### 読解用の抜粋
___

ギャラリー・コルナギ・Colnaghiというのは、現在プラド博物館と
共同で展覧会を行っており、今回のカラヴァッジョの絵も3年間
保管していたギャラリーで、

ここのエグゼクティブ・ディレクター、ホルヘ・コル・Jorge Coll氏に
よると、国際市場での価格は「1億ユーロを遥かに超えるだろう」と。

が、たくさん応募された全世界からのオファーはそのまま消え、

なぜスペイン国家が、マドリッド市関係が、この様な重要な作品を
入手しなかったのか、という疑問もあるようですが・・!

案外スペインから絵が海外に買い取られず、展覧会での外出は
別とし、ちゃんとした所有者がスペインに在住し、
レンタルできる方が良い、と考えたのかな、とも・・。


これまでのところ、芸術作品に対してスペイン国が支払った最高額は、
現在プラド美術館にあるゴヤの「チンチョン伯爵夫人」に支払われた
40億ペセタ(約2400万ユーロ)だったそうで。

6-Goya_Condesa_de_Chinchon_GF.jpg


絵が世間に公表されて以来3年間、コルナギ美術館に保管され、
と共に、様々な研究が行われ、修復も勿論で、


その専門家たちの仕事についてはこちらのサイトに詳細が
ありますので、どうぞ。

Al Prado il Caravaggio messo all’asta per 1.500 euro


で新しい所有者は、一般の方にご覧頂ける様にと、この作品を
プラド美術館に9カ月間貸し出し、

この5月28日から、はい、4日ほど前から始まっており、
10月13日迄展示され、

現在は、濃い色の壁と、典型的なカラヴァッジョ風の明暗を
強調できる小さな部屋に単独で展示されているそう。

ご覧の様に、右が8A室、左が7A室で、

7-01 112514_GF.jpg

左の7A室には、プラドで唯一のカラヴァッジョの
「ダヴィデとゴリアテの頭」が展示されているのだそうで。


こちらですが、ダヴィデが何をしているのかと思いましたら、

8-David_and_Goliath_by_Caravaggio_GF.jpg

紐で、ゴリアテの髪を彼の背中の革の防具に括りつけている、
と知りました。

___

### 保存データ

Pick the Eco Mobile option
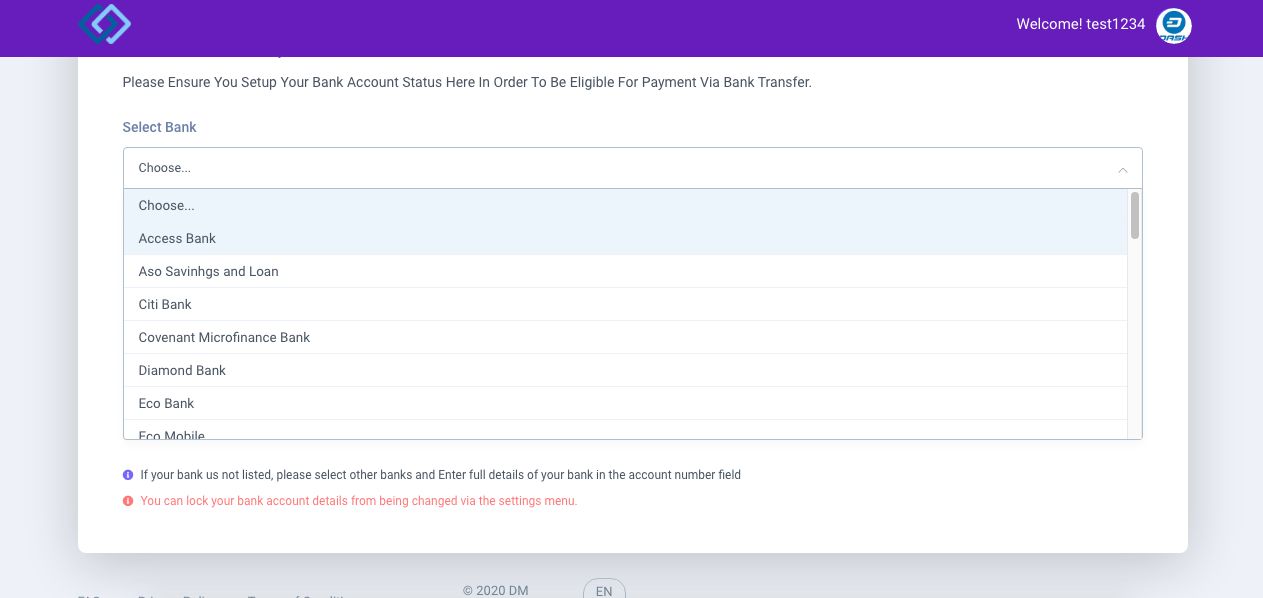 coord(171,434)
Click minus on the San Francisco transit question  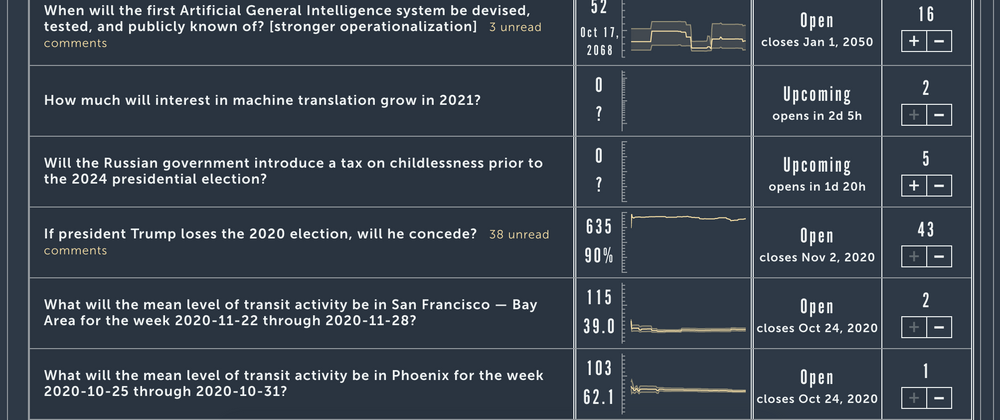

___

### 演習の条件
1. カラヴァッジョの絵をめぐる抜粋にある次の一文を英語に訳してください。「現在は、濃い色の壁と、典型的なカラヴァッジョ風の明暗を強調できる小さな部屋に単独で展示されているそう。」
2. カラヴァッジョの絵をめぐる抜粋の続きを、最後の文の後から書きなさい。

### 順番どおりの結果
1. It is currently displayed on its own in a small room with dark walls that can bring out the typical Caravaggesque contrast of light and shadow, it seems.

2.
修復師のチプリアーノ氏の言葉には、

カラヴァッジョは絵を描くのではなく、筆の先端でキャンバスに
主要な構成線を刻み、

肉眼でも、人物や目の周囲の彫刻の線を見る事が出来、

このテクニックを使ったのは彼だけであり、彼の特徴だと
考えられていて、

私が新たな解釈を加えたもう一つのディテールは光、で、

通常、我々は非常に安定した強いライトを使用して
作業しますが、

彼のキャンバスでは、光を暗くすればするほど、絵は
より美しくなりました。

それは予想外の演劇性を吸収し、
薄暗い所で観察するのが良いと思います。

そして、そこから傑作に生まれ変わります。 と。



専門家、プロの仕事をされている方の言葉はいつもすらっと
しつつも宝の山で、今回も成程なぁ、と。

私めはカラヴァッジョは凄いと思いつつも、どこか苦手で、
好きとは考えられなかったのですが、

それはそれとして、やはり見るべき点を指摘して頂いた様で有難く、
チャンスを待とうと思う気持ちが出来ました。


今回の絵の発見に伴い、クリスティーナ・テルザーギ・Cristina Terzaghi
美術史家、ローマ・トゥレ大学教授の率いる17世紀板来絵画の
一連の専門家たちは、

当初はただの絵画であったことを裏付ける文書や絵画の証拠を
追跡する事に専念し、

コルナギ・ギャラリーの役割も重要で、修復の促進、作品保管、

キャンバス上の診断研究は、イタリアの専門家、原子力技術者の
クラウディオ・ファルクッチ氏によっても行われ、

テルザーギ氏によると、「この絵があらゆる予想を超え、世界中に
不意打ちと驚きを呼び起こした事を忘れてはなりません。」

と、多数の研究者による多数の研究、診断による、その出所と
信頼性を認定する仕事の確認を。

そして「洗浄と診断テストにより、特に交差した筆運びの存在により、
このキャンバスとカラヴァッジョの絵画技法の互換性が疑いも無く
明らかになった」と結論付けを。


絵画は1605年から1609年にかけ、カラヴァッジョがナポリに
2回滞在したうちの1回に描いたもので、
(学者には、その年代について同意していない人も)

1657年にカストリージョ伯爵の貨物と共のマドリッドに運ばれ、
1666年この絵画はフェリペ4世の資産目録に掲載され、

18世紀末から19世紀初頭までそこに保管されていたと考えられ、
カール4世が大臣ゴドイへの贈り物として与え、その貪欲な芸術愛好家
の終わりに、コレクションはサン・フェルナンド王立アカデミーに入り、

19世紀にこの絵画は、現在アロンソ・カノ・Alonso Canoの作
とされる聖画との交換後に、スペインの収集家で外交官である
エバリスト・ペレス・デ・カストロによって、アカデミーから入手。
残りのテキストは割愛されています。